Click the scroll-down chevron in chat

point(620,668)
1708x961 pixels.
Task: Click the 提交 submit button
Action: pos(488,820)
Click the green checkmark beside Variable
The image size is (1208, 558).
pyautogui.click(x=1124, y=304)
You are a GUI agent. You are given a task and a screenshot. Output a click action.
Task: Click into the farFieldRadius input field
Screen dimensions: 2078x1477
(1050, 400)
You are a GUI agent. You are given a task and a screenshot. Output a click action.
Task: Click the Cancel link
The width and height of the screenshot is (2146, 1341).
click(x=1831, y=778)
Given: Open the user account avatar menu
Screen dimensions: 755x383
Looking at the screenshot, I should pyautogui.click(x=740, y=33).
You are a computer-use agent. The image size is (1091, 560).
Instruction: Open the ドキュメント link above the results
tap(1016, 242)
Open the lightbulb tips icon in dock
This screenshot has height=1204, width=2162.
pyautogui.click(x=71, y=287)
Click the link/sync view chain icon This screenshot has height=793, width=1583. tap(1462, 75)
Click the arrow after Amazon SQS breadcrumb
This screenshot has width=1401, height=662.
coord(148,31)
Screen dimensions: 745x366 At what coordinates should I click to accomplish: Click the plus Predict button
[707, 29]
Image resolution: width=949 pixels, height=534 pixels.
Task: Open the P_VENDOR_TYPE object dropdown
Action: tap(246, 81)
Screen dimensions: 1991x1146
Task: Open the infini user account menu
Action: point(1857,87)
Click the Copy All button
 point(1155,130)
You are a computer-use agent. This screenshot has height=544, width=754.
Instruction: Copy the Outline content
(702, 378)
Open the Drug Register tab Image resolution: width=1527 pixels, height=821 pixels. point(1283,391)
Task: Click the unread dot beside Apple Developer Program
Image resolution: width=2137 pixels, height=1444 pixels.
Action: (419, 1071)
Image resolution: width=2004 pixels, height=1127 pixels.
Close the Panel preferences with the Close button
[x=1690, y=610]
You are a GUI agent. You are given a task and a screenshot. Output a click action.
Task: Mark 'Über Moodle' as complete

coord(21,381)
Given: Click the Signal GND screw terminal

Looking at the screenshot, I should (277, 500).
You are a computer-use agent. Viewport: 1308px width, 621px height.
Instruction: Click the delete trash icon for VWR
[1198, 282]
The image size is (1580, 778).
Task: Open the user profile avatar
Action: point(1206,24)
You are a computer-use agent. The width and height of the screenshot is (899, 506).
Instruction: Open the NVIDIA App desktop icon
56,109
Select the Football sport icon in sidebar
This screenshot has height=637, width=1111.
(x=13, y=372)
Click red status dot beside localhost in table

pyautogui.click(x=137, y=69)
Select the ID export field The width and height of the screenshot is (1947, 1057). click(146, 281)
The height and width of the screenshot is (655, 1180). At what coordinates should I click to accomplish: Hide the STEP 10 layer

Task brief → Begin at the line above that has "The width and height of the screenshot is (2146, 1341)." and stop after the line that has "You are a computer-use agent. Viewport: 1308px", copying each line exactly and adding nothing else.

Expected output →
The width and height of the screenshot is (2146, 1341).
click(x=1831, y=778)
Given: Open the user account avatar menu
Screen dimensions: 755x383
Looking at the screenshot, I should pyautogui.click(x=740, y=33).
You are a computer-use agent. The image size is (1091, 560).
Instruction: Open the ドキュメント link above the results
tap(1016, 242)
Open the lightbulb tips icon in dock
This screenshot has height=1204, width=2162.
pyautogui.click(x=71, y=287)
Click the link/sync view chain icon This screenshot has height=793, width=1583. tap(1462, 75)
Click the arrow after Amazon SQS breadcrumb
This screenshot has width=1401, height=662.
coord(148,31)
Screen dimensions: 745x366 At what coordinates should I click to accomplish: Click the plus Predict button
[707, 29]
Image resolution: width=949 pixels, height=534 pixels.
Task: Open the P_VENDOR_TYPE object dropdown
Action: tap(246, 81)
Screen dimensions: 1991x1146
Task: Open the infini user account menu
Action: point(1857,87)
Click the Copy All button
 point(1155,130)
You are a computer-use agent. This screenshot has height=544, width=754.
Instruction: Copy the Outline content
(702, 378)
Open the Drug Register tab Image resolution: width=1527 pixels, height=821 pixels. point(1283,391)
Task: Click the unread dot beside Apple Developer Program
Image resolution: width=2137 pixels, height=1444 pixels.
Action: (419, 1071)
Image resolution: width=2004 pixels, height=1127 pixels.
Close the Panel preferences with the Close button
[x=1690, y=610]
You are a GUI agent. You are given a task and a screenshot. Output a click action.
Task: Mark 'Über Moodle' as complete

coord(21,381)
Given: Click the Signal GND screw terminal

Looking at the screenshot, I should (277, 500).
You are a computer-use agent. Viewport: 1308px width, 621px height.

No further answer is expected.